PROBLEMS TO WORK ON
1. In the review of the novel Double Truths, what position does Asif Chowdhry hold at the World Bank?
2. Print the part of the review of the novel Double Truths that opens with the words containing "May 18, 2025" and closes with "also stark contradictions.".
3. Carry on the review of the novel Double Truths from the point where it stops.

PASSAGE PROVIDED
────────────────────────────────────────

A double-edged sword

May 18, 2025

In Double Truths, Mustahid Husain exposes the contradictions of development

A double-edged sword


S

outh Asians know very little about foreign aid for development. It is largely a niche and elite profession in a region dominated by the state and private sector. This is completely ironic given that the objective of this aid is to improve the lives of the less fortunate. The truth is that much of this industry is populated by the privileged class in the countries where the aid is spent. This creates a world of not just inequality, but also stark contradictions.

Mustahid Husain, a Bangladeshi now living in Canada, was one of the people who worked for the World Bank in Dhaka, spending his time working on ways to “empower” poor Bangladeshis. It was a time in his life that he claims gave him PTSD, having experienced the stark contradictions in the sector both in and out of his workplace. As a survivor of this industry, I can concur with him.

Husain has taken those contradictions and woven them into his first novel, Double Truths. The story follows its protagonist, Asif Chowdhry, recently returned from the United States to his native Bangladesh, to eventually work at the World Bank, the imperial behemoth of foreign aid. Asif himself belongs to a wealthy Bengali family. His life traverses the bumper-to-bumper traffic in Dhaka between the prosperous neighbourhood of the Defence Officers Housing Society and his new job as a monitoring and evaluation officer at the World Bank in the diplomatic neighbourhood of Gulshan.

Asif is the quintessential Amreeka-returned desi, having left behind a white American girlfriend in Boston, always curious why the house help doesn’t eat with the family, constantly pestered by his mother to find a nice Bengali girl and settle down, constantly contemplating the scenes of rich vs poor that surround his native home. Asif yearns to bring the true Bangladesh to his new employers at the World Bank, Amit and Pradeep, “grand masters of the international aid game.”

────────────────────────────────────────

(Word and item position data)
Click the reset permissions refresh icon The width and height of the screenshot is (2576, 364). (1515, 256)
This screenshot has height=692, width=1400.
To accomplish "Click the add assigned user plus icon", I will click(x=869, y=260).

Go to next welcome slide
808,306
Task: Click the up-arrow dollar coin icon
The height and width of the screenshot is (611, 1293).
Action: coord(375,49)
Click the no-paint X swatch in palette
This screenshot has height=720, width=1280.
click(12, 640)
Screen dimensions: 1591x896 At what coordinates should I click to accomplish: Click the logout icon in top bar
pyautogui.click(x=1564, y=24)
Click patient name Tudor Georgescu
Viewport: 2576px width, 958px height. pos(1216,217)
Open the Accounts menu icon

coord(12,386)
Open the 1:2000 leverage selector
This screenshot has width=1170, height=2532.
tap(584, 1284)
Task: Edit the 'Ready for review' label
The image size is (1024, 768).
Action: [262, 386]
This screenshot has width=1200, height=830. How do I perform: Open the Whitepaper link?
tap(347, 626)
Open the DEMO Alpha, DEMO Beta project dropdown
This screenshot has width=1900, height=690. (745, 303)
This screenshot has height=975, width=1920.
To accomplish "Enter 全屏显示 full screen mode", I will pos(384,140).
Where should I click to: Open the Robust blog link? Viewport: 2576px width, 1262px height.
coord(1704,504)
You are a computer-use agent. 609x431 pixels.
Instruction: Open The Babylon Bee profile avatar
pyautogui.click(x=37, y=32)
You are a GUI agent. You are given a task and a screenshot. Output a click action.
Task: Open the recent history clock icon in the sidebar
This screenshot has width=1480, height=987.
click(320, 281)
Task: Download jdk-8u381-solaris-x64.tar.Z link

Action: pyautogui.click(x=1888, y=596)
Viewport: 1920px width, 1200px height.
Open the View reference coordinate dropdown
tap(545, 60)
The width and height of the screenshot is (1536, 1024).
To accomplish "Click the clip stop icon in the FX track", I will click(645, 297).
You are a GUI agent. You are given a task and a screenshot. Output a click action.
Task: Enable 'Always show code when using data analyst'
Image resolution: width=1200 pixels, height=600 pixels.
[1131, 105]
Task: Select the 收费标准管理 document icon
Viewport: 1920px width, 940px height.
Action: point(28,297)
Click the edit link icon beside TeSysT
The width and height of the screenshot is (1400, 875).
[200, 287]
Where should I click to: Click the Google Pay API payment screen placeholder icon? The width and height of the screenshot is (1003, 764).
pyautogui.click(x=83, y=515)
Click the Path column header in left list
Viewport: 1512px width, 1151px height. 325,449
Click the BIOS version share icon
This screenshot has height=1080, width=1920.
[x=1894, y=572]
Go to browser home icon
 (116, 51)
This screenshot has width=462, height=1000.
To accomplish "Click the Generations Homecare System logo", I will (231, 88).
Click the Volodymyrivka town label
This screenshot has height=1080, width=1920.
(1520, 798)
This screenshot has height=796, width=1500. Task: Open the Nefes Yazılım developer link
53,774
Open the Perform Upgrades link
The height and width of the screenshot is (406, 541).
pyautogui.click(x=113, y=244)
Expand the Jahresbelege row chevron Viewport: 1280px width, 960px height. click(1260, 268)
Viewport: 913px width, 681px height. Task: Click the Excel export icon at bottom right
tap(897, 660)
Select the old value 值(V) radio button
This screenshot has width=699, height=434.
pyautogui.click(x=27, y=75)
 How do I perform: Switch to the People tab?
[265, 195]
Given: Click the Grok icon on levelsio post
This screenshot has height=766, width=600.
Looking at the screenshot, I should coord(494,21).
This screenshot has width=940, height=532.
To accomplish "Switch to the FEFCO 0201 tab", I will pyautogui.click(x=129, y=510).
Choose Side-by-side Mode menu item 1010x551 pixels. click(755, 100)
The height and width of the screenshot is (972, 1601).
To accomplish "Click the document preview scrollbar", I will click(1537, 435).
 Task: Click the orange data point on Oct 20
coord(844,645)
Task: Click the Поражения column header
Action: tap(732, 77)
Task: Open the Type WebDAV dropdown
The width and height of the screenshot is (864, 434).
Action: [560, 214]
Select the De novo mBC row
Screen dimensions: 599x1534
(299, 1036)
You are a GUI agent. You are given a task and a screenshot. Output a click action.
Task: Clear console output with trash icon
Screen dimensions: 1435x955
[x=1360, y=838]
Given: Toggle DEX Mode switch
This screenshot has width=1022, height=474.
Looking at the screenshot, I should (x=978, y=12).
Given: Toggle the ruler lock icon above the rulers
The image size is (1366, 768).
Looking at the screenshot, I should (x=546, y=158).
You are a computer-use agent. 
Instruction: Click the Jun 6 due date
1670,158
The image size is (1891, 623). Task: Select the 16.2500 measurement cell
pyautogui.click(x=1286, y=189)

────────────────────────────────────────

THE RESPONSES
1. He is a monitoring and evaluation officer.

2.
May 18, 2025

In Double Truths, Mustahid Husain exposes the contradictions of development

A double-edged sword


S

outh Asians know very little about foreign aid for development. It is largely a niche and elite profession in a region dominated by the state and private sector. This is completely ironic given that the objective of this aid is to improve the lives of the less fortunate. The truth is that much of this industry is populated by the privileged class in the countries where the aid is spent. This creates a world of not just inequality, but also stark contradictions.

3.
This aid game is where Double Truths finds its home, descriptively crafting the conversations that will be instantly recognisable to those, including myself, who live and breathe the artificial world of foreign development aid. Asif is convinced that he can make a difference. That’s why he is back in Bangladesh – girlfriend breakup notwithstanding. For him, the world of “development” is one full of promise and ingenuity. But now the harsh truth of the gilded cage called international development hits him hard in the face. The white consultants flitting in and out, the lavish trips around the world, the air of superiority, the discussions on “poverty”, the disengaged trips to villages around the world, the nepotistic nods to the city’s elite – “although the British left in 1947, the World Bank office was in no hurry to shake off the colonisers influence”.

Much of this industry is populated by the privileged class in the countries where aid is spent.

Soon, the hollowness of this world catches up with Asif, who admits to Pradeep that “Our glossy reports are as fake as Facebook.” Of course, there is more than just glossy reports in this world that are fake, as those of us who have spent decades scouring foreign donor and NGO landscapes can attest to. But the real conundrum facing Asif is the desire to do good for his country while still trying to find his way. Husain’s own comments on Bengali history, art and culture, scattered liberally across the book, demonstrate the pull of the homeland and its dichotomies of the rich and the poor; foreign and non-foreign; and the pull of shiny, glossy promises to end poverty and create empowerment.

The best parts of the book are those that show Asif in his personal environment: his loving but contradictory relationship with his overbearing mother and siblings; his elite bureaucratic ex-military relatives; and family friends who often hark back to colonial upbringing, caught between traditionality and modernity, East and West, Asif constantly struggles with the question; “I’m still trying to figure out if it’s me or Dhaka that has changed more?”.

Asif’s journey is one that many, including myself, share. The world of foreign aid and development is littered with contradictions, class, race and power. It clashes with countries like ours without facing much opposition. Inspired by Husain’s own experience of awakening, home and re-awakening, many of us require speaking up about these contradictions, whether as fiction as Husain has chosen, or as lived experiences. In either case, silence is not the preferred option.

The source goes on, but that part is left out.